In the Japan Science and Technology Agency (JST), he manages international affairs; diversity and inclusion; science and technology information exchange and dissemination; and science communication programs. He has also been charged with overall management of JST as a deputy to the president from 2013.

photo-HelenaCousijn

 

Helena Cousijn, Product Manager Research Data, Elsevier (NL)

Helena Cousijn obtained a PhD in Neuroscience from the University of Oxford where she developed a strong interest in research data. Having worked on several data-related projects at the Netherlands Brain Bank and the Netherlands Organization for Scientific Research, she now develops research data management solutions as Product Manager for Research Data at Elsevier. Her goal is to work with researchers and institutes to find solutions that will make it easier to store, share, discover, and reuse data.

HelenGlaves

 

Helen Glaves, Senior Data Scientist, British Geological Survey (UK)

Helen Glaves is the Senior Data Scientist at the British Geological Survey and coordinator of the international Ocean Data Interoperability Platform (ODIP/ODIP II) projects that are promoting and supporting the development of a common global framework for marine data management. Helen is also currently involved with a number of other national and international initiatives directly related to the sharing, re-use and preservation of earth science data. She is co-chair of the RDA Active Data Management Plans and Marine Data Harmonisation interest groups.

 

 

Joe Shell, Head of Research Data Management, Mendeley (UK)

Joe Shell is part of the Product team at Mendeley and Elsevier, recently delivering the Mendeley Data repository. He is passionate about making significant data accessible, meaningful and reusable - an enthusiasm conveyed by his talks and products. Throughout his 7+ years in Agile Product Management Joe was the Product Manager for delivering search, social and the journal "Scientific Data" whilst working at Nature Publishing Group.

 

 

Martin Fenner, Technical Director, DataCite (DE)

Martin Fenner is the DataCite Technical Director and manages the technical architecture for DataCite as well as DataCite’s technical contributions for the EU-funded THOR project. From 2012 to 2015 he was technical lead for the PLOS Article-Level Metrics project. He served on the Board of the Open Researcher and Contributor ID (ORCID) initiative from 2010-2012, and worked for ORCID EU in the EC-funded ODIN project from 2012 to 2013. Martin has a medical degree from the Free University of Berlin and is a Board-certified medical oncologist.

 

 

Adrian Burton, Director, Australian National Data Service (ANDS), (AU)
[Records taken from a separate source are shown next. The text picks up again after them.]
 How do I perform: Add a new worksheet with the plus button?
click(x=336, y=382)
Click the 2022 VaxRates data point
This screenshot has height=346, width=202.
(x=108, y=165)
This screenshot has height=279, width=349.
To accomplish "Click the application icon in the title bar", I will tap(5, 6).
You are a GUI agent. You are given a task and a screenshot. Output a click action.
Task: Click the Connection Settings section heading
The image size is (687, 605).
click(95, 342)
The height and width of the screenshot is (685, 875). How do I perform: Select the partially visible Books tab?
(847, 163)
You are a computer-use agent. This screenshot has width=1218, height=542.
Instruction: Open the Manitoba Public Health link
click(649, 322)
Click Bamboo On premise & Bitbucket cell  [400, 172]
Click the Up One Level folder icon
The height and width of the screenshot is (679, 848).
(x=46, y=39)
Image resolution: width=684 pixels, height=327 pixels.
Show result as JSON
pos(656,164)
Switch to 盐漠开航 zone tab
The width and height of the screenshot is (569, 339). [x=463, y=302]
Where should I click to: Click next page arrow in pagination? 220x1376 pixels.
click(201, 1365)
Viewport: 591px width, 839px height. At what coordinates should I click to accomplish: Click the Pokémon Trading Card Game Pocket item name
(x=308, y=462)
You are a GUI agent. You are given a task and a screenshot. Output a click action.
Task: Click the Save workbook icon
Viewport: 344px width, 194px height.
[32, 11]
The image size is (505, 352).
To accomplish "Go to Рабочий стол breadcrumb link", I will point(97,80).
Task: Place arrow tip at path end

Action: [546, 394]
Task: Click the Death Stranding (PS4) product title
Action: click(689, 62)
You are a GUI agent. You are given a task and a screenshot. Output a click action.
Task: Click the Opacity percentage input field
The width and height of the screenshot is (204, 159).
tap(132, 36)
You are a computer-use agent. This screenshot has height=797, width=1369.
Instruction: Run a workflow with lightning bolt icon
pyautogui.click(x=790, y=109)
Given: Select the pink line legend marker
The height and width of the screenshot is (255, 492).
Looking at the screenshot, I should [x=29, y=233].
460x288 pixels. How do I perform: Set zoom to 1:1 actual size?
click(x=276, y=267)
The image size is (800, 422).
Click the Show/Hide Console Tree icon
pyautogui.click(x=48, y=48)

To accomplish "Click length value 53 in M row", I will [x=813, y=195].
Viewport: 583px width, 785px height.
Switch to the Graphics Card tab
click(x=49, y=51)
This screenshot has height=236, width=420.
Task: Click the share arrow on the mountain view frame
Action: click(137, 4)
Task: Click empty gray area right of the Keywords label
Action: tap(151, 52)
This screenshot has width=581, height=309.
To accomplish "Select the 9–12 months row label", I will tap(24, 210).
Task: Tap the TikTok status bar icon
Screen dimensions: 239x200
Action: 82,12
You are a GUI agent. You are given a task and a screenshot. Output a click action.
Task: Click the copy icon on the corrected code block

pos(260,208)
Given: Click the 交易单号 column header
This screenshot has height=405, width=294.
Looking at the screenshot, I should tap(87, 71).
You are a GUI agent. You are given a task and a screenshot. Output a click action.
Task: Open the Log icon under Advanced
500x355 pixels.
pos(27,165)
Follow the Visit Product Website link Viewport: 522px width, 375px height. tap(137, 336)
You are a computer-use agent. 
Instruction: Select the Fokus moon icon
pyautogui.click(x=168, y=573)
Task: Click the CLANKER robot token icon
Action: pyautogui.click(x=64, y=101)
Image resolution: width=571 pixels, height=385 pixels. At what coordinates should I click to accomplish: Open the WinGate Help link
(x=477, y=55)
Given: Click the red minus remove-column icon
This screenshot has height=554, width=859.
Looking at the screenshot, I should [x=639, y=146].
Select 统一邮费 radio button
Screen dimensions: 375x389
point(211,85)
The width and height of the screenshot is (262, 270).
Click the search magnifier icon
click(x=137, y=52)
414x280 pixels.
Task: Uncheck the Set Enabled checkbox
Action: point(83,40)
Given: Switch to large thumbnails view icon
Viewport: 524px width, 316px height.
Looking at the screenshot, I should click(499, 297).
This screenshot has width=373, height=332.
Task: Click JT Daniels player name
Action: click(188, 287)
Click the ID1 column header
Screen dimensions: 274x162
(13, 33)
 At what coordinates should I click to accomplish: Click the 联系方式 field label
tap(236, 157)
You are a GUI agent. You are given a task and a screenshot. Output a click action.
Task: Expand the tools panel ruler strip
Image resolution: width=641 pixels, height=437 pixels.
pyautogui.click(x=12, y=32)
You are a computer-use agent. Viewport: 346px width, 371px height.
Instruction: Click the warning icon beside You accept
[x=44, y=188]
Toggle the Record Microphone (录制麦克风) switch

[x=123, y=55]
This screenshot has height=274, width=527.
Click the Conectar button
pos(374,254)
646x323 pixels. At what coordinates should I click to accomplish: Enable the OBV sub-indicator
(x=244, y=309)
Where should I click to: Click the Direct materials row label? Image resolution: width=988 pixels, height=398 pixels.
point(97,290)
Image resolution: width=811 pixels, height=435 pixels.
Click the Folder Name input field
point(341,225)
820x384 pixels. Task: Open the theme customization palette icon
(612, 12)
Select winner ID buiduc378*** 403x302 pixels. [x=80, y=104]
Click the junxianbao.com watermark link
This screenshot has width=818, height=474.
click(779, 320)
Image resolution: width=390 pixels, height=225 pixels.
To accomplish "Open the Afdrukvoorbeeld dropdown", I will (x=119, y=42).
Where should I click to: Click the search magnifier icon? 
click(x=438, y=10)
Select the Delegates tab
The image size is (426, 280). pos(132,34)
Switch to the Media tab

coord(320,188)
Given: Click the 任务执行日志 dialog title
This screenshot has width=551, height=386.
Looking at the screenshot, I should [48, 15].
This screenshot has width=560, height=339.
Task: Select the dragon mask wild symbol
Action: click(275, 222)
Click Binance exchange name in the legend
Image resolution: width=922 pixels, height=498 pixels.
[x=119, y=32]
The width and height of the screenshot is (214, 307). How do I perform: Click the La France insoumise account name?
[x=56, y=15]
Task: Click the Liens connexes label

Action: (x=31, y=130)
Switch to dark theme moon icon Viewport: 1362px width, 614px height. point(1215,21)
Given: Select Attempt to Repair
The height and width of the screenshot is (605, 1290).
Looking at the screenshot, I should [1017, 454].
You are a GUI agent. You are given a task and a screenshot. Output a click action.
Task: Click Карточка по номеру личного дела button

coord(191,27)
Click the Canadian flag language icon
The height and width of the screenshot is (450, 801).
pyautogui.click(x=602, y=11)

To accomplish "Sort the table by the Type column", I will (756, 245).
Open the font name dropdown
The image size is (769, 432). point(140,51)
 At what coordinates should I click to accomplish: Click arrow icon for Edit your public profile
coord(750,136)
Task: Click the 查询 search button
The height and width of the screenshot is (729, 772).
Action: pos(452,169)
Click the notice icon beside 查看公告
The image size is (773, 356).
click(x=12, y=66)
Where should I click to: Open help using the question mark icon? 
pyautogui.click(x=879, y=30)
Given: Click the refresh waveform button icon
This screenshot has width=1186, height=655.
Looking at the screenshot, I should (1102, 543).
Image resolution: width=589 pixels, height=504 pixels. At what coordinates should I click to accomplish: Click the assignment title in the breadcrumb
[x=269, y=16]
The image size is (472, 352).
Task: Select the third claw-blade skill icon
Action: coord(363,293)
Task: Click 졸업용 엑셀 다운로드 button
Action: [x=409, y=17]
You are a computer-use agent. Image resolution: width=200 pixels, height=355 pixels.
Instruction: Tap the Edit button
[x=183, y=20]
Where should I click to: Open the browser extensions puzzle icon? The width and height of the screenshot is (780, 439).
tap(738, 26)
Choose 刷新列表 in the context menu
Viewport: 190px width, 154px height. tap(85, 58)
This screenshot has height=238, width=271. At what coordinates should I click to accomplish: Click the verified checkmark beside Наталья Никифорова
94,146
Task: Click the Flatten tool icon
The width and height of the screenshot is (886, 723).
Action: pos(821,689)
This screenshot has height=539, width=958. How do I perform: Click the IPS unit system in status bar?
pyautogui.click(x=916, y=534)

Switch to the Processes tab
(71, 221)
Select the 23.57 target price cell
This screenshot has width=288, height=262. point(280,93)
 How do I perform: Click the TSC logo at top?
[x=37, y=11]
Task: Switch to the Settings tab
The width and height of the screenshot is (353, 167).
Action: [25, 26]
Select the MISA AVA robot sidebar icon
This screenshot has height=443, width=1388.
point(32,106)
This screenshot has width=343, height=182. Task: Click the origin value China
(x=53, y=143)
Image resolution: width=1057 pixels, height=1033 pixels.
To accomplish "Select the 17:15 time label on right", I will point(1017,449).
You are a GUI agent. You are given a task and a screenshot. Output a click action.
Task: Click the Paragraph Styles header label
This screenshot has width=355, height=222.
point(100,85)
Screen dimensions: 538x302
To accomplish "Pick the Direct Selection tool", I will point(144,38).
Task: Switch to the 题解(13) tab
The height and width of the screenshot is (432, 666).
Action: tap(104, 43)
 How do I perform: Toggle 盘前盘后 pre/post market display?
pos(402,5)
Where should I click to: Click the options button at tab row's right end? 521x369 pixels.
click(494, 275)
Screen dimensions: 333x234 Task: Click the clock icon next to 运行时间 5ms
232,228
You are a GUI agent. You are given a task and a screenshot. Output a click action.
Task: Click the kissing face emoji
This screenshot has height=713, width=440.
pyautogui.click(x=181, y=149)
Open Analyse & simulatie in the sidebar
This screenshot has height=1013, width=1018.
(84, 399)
Adrian Burton is a Director at the Australian National Data Services (ANDS). In this capacity he has a keen interest in national services that enable data publication, data discovery and data citation as well as the human support services that build the capability of researchers and research organisations to take advantage of data infrastructure. Adrian has provided strategic input into several national infrastructure initiatives, including Towards an Australian Research Data Commons, The National eResearch Architecture Taskforce, and the Australian Research Data Infrastructure Committee. Adrian is active in building national policy frameworks to unlock the value in the research data outputs of publicly funded research.  Before being involved in research infrastructure Dr. Burton taught South Asian Linguistics and conducted research at the Australian National University and was responsible for liaison between academic staff and central information and technology services.

 

 

Fiona Murphy, Senior Associate, Murphy Mitchell Consulting (UK)

Fiona Murphy specializes in emerging scholarly communications (including Open Science and Open Data) and works to raise expertise and activity levels across the wider research and publications communities. She has written and presented extensively on the research landscape, data and publishing. She is Co-Chair of the World Data System—Research Data Alliance Publishing Data Workflows Working Group, Project Manager for Giving Researchers Credit for their Data and an Editorial Board Member of the Data Science Journal. orcid.org/0000-0003-1693-1240.